# TASK REQUIREMENTS:
The lines to copy run from the one containing "This screenshot has height=238, width=418." to the end of the listing. Please write them out exactly, minus the pictures.
=== Begin Enclosure ===
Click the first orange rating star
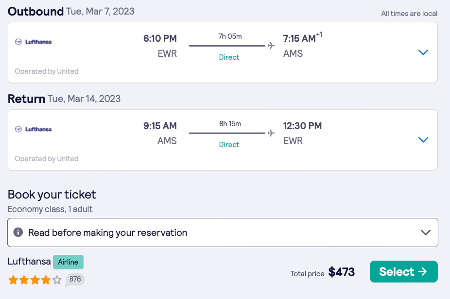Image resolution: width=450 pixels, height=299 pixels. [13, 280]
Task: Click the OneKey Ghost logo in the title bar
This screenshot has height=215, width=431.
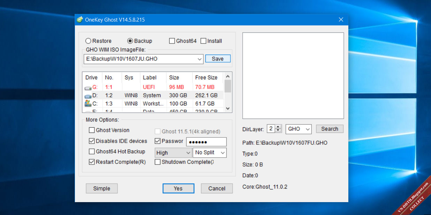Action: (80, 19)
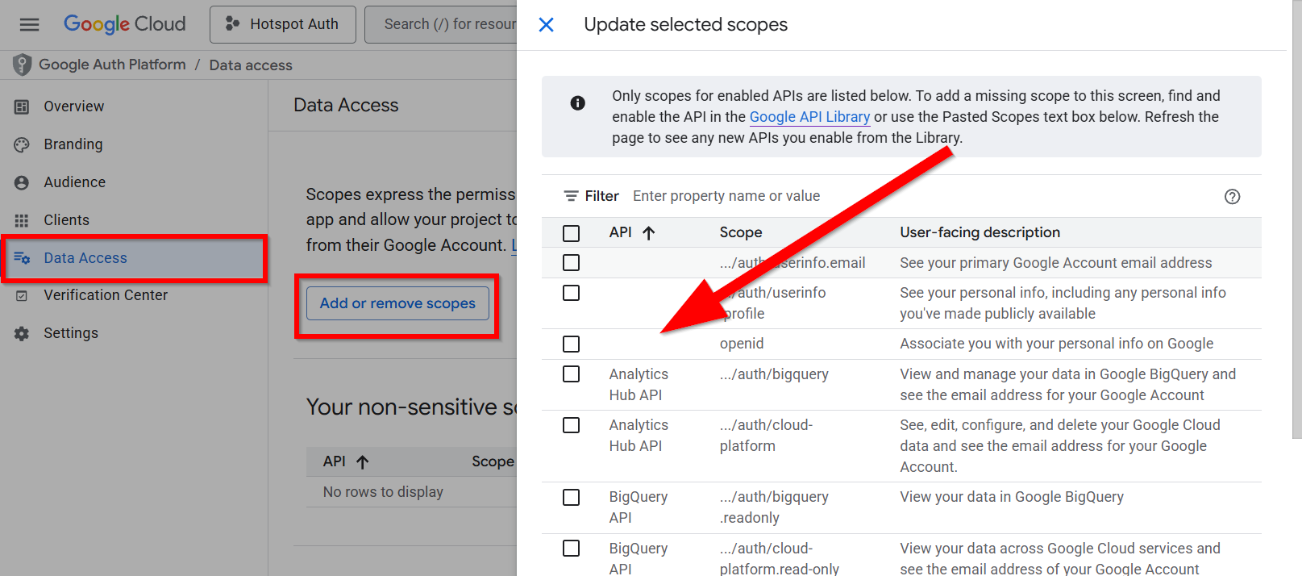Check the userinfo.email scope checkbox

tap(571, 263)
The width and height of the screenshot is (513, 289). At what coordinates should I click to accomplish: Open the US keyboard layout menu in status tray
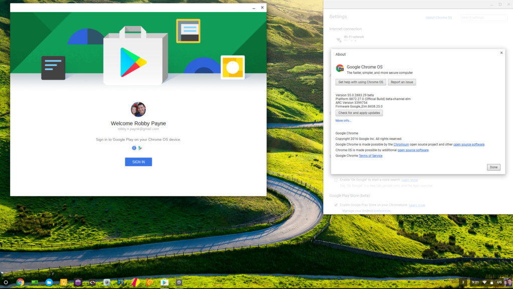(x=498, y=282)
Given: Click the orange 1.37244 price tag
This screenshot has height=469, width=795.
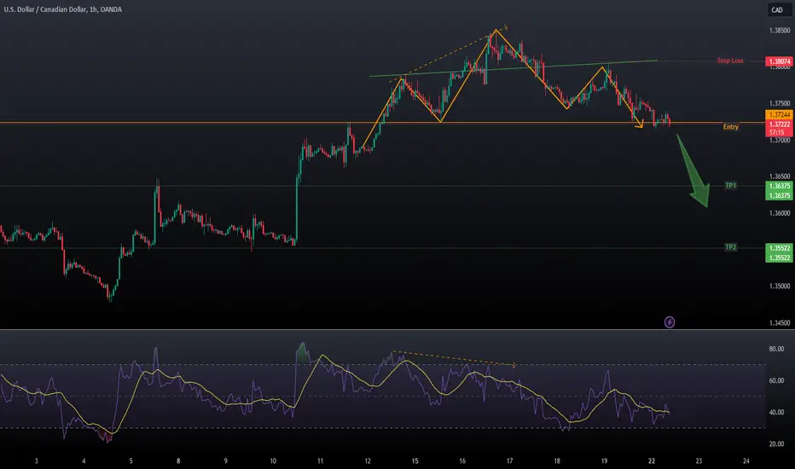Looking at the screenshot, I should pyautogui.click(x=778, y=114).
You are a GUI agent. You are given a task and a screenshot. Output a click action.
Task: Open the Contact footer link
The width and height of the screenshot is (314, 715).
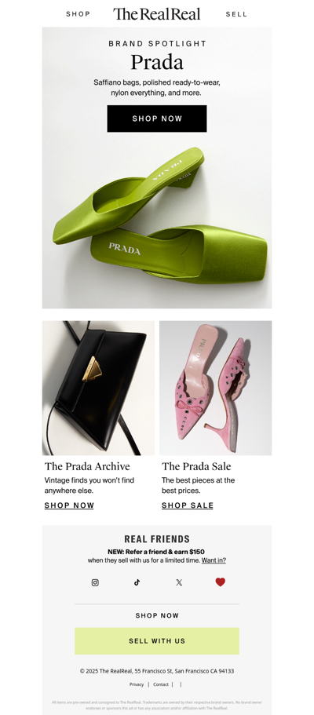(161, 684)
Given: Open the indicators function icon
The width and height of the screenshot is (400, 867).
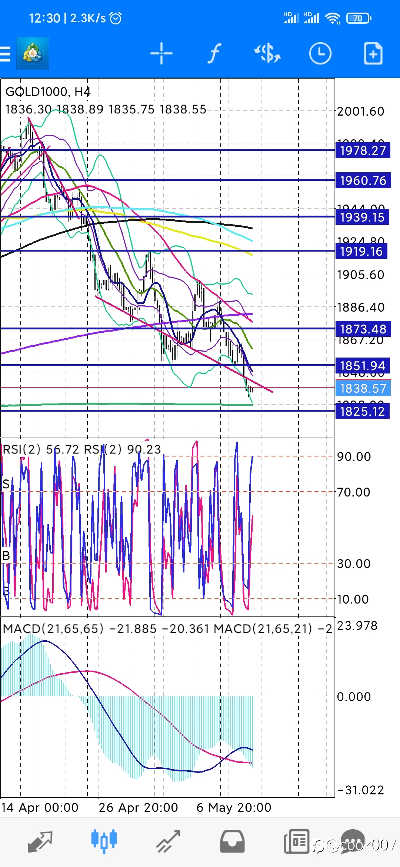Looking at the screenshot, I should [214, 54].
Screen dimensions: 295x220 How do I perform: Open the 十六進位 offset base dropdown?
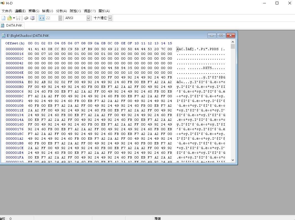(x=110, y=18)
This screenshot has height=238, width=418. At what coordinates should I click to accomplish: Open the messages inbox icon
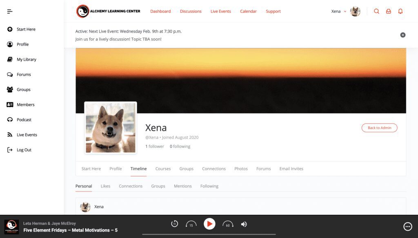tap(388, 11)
=== End Enclosure ===
# RESPONSE TO THE EXERCISE:
This screenshot has height=238, width=418. At what coordinates should I click to accomplish: Open the messages inbox icon
tap(388, 11)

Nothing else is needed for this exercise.